In the former Communist and, at the time, internationally insular East Berlin, there were no mosques which might explain the protests, Tariq says.

“These are unfounded fears,” Tariq says. “People listen to the news, see scenes on television and that’s why they’re scared of Muslims. They think Muslims are terrorists and suicide bombers. Their heads are full of these things.”

Opposition to the planned mosque has underlined Germany’s problems in integrating its 3.2-million strong Muslim community. The problem is especially acute in formerly communist-ruled east Germany where few Muslims and other immigrants have settled.

Deutsche Welle, 2 January 2007

Muslims in South Australia subjected to unfair treatment, report finds

Muslims in South Australia are being racially abused “like never before”, a Government report has found. The trend has prompted the Equal Opportunity Commission to launch a new project to work with the SA Muslim community, described in the commission’s latest annual report as being “under pressure”.

SA Equal Opportunity Commissioner Linda Matthews said in the annual report that a “small minority are behaving in an unacceptable way” towards newly arrived Muslims. “For generations, South Australian Muslims have been an integral part of our community,” she said. “But in the last five years, the heightened global attention on Islam has seen local Muslims singled out for unfair treatment like never before.”

Roman Catholic Church Vicar-General Monsignor David Cappo, who also heads the State Government’s Social Exclusion Unit and is a member of the executive committee of Cabinet, told The Advertiser‘s Rex Jory racism was widespread among young Adelaide people. “They are very harsh to Asian communities. Now the Muslims are going to get it as well,” he said.

The Australian, 31 December 2006

Muslims victimised over mosque plan

Forza Nuova flagOne of Tuscany’s oldest and most idyllic hill-top towns is in turmoil over the building of a large mosque, with a golden dome and an illuminated glass minaret.

For 20 years, the 14,000 residents of Colle di Val d’Elsa have had a community of around 300 Muslims living among them. A small Islamic cultural centre was established years ago, but the atmosphere of peaceful cohabitation has turned sour after proposals for a much bigger centre incorporating a mosque.
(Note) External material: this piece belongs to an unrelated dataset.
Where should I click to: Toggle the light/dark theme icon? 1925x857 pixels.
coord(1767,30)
A severed pig’s head was left outside the gates of the site, where work has begun. Anti-Muslim graffiti has appeared on walls and local Muslims have been pelted with sausages. Last weekend, 500 people, many of them fascists from a group called Forza Nuova (New Force), staged a protest.

“The things that have been happening are very wrong, and out of character for the town,” said Paolo Brogioni, the mayor of Colle, whose Muslim community now does not venture out on to the cobbled streets.
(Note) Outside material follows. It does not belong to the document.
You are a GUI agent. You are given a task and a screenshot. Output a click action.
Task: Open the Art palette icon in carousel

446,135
Daily Telegraph, 1 January 2007

Americans oppose Dutch Islamic veil ban

Many adults in the United States are against a proposal developed by the Dutch government that seeks to ban Islamic veils, according to a six-country poll by Harris Interactive published in the Financial Times.

59 per cent of Americans believe Islamic women should have the right to wear the garments if they wish to do so.

Support is significantly lower in the five European nations surveyed, with Spain at 39 per cent, Italy at 34 per cent, Germany at 33 per cent, Britain at 23 per cent, and France at 23 per cent.